GIVEN DATA
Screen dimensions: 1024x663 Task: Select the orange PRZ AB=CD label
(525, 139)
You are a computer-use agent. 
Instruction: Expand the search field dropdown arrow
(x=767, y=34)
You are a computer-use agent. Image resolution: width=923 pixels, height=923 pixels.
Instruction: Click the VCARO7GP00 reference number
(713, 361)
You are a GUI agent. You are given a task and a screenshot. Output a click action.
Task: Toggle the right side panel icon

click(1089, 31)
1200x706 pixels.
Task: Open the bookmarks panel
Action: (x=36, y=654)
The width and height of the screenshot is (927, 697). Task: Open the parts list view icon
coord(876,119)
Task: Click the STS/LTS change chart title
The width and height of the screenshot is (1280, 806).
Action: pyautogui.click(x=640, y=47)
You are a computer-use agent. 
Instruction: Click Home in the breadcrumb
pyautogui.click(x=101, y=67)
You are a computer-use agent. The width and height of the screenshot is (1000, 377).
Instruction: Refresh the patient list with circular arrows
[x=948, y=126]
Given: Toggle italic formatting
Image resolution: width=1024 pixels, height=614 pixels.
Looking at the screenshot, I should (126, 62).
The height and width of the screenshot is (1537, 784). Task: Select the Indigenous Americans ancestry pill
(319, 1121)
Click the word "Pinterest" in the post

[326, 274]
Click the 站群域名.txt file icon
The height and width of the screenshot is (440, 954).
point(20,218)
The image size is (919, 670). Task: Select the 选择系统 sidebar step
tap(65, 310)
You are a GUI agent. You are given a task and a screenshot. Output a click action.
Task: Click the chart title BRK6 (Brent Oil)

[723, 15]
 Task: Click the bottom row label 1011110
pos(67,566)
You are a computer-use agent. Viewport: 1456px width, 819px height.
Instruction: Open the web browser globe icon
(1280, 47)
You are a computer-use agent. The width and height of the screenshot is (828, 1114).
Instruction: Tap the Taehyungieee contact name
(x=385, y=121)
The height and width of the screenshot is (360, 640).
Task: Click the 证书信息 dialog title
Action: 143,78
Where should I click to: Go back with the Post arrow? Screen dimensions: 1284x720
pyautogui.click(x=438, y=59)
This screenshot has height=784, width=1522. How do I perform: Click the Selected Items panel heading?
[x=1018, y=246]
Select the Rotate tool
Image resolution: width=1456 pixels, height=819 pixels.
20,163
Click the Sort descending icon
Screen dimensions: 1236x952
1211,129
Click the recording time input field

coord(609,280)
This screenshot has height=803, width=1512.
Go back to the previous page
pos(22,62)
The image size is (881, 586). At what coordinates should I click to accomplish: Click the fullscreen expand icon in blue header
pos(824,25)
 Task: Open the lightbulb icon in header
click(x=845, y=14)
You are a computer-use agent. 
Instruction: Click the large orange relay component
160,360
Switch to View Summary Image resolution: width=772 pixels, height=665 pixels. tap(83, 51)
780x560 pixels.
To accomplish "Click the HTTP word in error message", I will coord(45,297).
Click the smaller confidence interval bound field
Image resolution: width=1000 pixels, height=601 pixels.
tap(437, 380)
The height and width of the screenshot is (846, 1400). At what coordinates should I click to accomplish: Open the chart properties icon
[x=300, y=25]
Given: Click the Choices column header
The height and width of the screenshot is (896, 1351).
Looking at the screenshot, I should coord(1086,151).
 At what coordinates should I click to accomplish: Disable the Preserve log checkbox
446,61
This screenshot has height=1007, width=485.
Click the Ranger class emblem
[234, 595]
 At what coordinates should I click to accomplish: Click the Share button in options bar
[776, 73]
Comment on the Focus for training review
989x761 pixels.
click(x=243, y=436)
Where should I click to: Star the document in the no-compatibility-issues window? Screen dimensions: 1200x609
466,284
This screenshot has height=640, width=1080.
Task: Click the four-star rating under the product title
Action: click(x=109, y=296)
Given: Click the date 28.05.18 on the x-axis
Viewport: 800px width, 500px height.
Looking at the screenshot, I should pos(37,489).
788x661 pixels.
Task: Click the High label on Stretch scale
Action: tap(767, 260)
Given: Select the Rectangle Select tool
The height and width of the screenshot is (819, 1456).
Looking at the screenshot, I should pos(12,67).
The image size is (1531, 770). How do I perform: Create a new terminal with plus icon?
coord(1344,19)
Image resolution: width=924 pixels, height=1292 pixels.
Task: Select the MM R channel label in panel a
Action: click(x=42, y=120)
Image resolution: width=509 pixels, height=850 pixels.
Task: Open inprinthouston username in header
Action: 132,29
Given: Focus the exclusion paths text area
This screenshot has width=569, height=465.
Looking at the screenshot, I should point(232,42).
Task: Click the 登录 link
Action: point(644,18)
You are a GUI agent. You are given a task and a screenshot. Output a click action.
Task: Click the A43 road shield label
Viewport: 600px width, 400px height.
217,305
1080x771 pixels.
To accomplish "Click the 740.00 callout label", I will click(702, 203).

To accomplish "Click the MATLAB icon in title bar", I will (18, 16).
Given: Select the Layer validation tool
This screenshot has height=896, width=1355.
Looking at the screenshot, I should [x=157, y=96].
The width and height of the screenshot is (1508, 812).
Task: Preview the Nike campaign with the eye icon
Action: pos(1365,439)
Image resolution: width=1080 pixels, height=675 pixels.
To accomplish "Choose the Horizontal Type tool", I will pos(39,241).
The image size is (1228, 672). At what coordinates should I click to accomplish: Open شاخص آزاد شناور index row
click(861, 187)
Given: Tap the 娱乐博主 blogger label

YOUR TASK
Copy out every entry above word for word, keeping the same order and line breaks.

WRITTEN ANSWER
Screen dimensions: 1024x663 Task: Select the orange PRZ AB=CD label
(525, 139)
You are a computer-use agent. 
Instruction: Expand the search field dropdown arrow
(x=767, y=34)
You are a computer-use agent. Image resolution: width=923 pixels, height=923 pixels.
Instruction: Click the VCARO7GP00 reference number
(713, 361)
You are a GUI agent. You are given a task and a screenshot. Output a click action.
Task: Toggle the right side panel icon

click(1089, 31)
1200x706 pixels.
Task: Open the bookmarks panel
Action: (x=36, y=654)
The width and height of the screenshot is (927, 697). Task: Open the parts list view icon
coord(876,119)
Task: Click the STS/LTS change chart title
The width and height of the screenshot is (1280, 806).
Action: pyautogui.click(x=640, y=47)
You are a computer-use agent. 
Instruction: Click Home in the breadcrumb
pyautogui.click(x=101, y=67)
You are a computer-use agent. The width and height of the screenshot is (1000, 377).
Instruction: Refresh the patient list with circular arrows
[x=948, y=126]
Given: Toggle italic formatting
Image resolution: width=1024 pixels, height=614 pixels.
Looking at the screenshot, I should (126, 62).
The height and width of the screenshot is (1537, 784). Task: Select the Indigenous Americans ancestry pill
(319, 1121)
Click the word "Pinterest" in the post

[326, 274]
Click the 站群域名.txt file icon
The height and width of the screenshot is (440, 954).
point(20,218)
The image size is (919, 670). Task: Select the 选择系统 sidebar step
tap(65, 310)
You are a GUI agent. You are given a task and a screenshot. Output a click action.
Task: Click the chart title BRK6 (Brent Oil)

[723, 15]
 Task: Click the bottom row label 1011110
pos(67,566)
You are a computer-use agent. Viewport: 1456px width, 819px height.
Instruction: Open the web browser globe icon
(1280, 47)
You are a computer-use agent. The width and height of the screenshot is (828, 1114).
Instruction: Tap the Taehyungieee contact name
(x=385, y=121)
The height and width of the screenshot is (360, 640).
Task: Click the 证书信息 dialog title
Action: 143,78
Where should I click to: Go back with the Post arrow? Screen dimensions: 1284x720
pyautogui.click(x=438, y=59)
This screenshot has height=784, width=1522. How do I perform: Click the Selected Items panel heading?
[x=1018, y=246]
Select the Rotate tool
Image resolution: width=1456 pixels, height=819 pixels.
20,163
Click the Sort descending icon
Screen dimensions: 1236x952
1211,129
Click the recording time input field

coord(609,280)
This screenshot has height=803, width=1512.
Go back to the previous page
pos(22,62)
The image size is (881, 586). At what coordinates should I click to accomplish: Click the fullscreen expand icon in blue header
pos(824,25)
 Task: Open the lightbulb icon in header
click(x=845, y=14)
You are a computer-use agent. 
Instruction: Click the large orange relay component
160,360
Switch to View Summary Image resolution: width=772 pixels, height=665 pixels. tap(83, 51)
780x560 pixels.
To accomplish "Click the HTTP word in error message", I will coord(45,297).
Click the smaller confidence interval bound field
Image resolution: width=1000 pixels, height=601 pixels.
tap(437, 380)
The height and width of the screenshot is (846, 1400). At what coordinates should I click to accomplish: Open the chart properties icon
[x=300, y=25]
Given: Click the Choices column header
The height and width of the screenshot is (896, 1351).
Looking at the screenshot, I should coord(1086,151).
 At what coordinates should I click to accomplish: Disable the Preserve log checkbox
446,61
This screenshot has height=1007, width=485.
Click the Ranger class emblem
[234, 595]
 At what coordinates should I click to accomplish: Click the Share button in options bar
[776, 73]
Comment on the Focus for training review
989x761 pixels.
click(x=243, y=436)
Where should I click to: Star the document in the no-compatibility-issues window? Screen dimensions: 1200x609
466,284
This screenshot has height=640, width=1080.
Task: Click the four-star rating under the product title
Action: click(x=109, y=296)
Given: Click the date 28.05.18 on the x-axis
Viewport: 800px width, 500px height.
Looking at the screenshot, I should pos(37,489).
788x661 pixels.
Task: Click the High label on Stretch scale
Action: tap(767, 260)
Given: Select the Rectangle Select tool
The height and width of the screenshot is (819, 1456).
Looking at the screenshot, I should pos(12,67).
The image size is (1531, 770). How do I perform: Create a new terminal with plus icon?
coord(1344,19)
Image resolution: width=924 pixels, height=1292 pixels.
Task: Select the MM R channel label in panel a
Action: click(x=42, y=120)
Image resolution: width=509 pixels, height=850 pixels.
Task: Open inprinthouston username in header
Action: 132,29
Given: Focus the exclusion paths text area
This screenshot has width=569, height=465.
Looking at the screenshot, I should point(232,42).
Task: Click the 登录 link
Action: point(644,18)
You are a GUI agent. You are given a task and a screenshot. Output a click action.
Task: Click the A43 road shield label
Viewport: 600px width, 400px height.
217,305
1080x771 pixels.
To accomplish "Click the 740.00 callout label", I will click(702, 203).

To accomplish "Click the MATLAB icon in title bar", I will (18, 16).
Given: Select the Layer validation tool
This screenshot has height=896, width=1355.
Looking at the screenshot, I should [x=157, y=96].
The width and height of the screenshot is (1508, 812).
Task: Preview the Nike campaign with the eye icon
Action: pos(1365,439)
Image resolution: width=1080 pixels, height=675 pixels.
To accomplish "Choose the Horizontal Type tool", I will pos(39,241).
The image size is (1228, 672). At what coordinates should I click to accomplish: Open شاخص آزاد شناور index row
click(861, 187)
Given: Tap the 娱乐博主 blogger label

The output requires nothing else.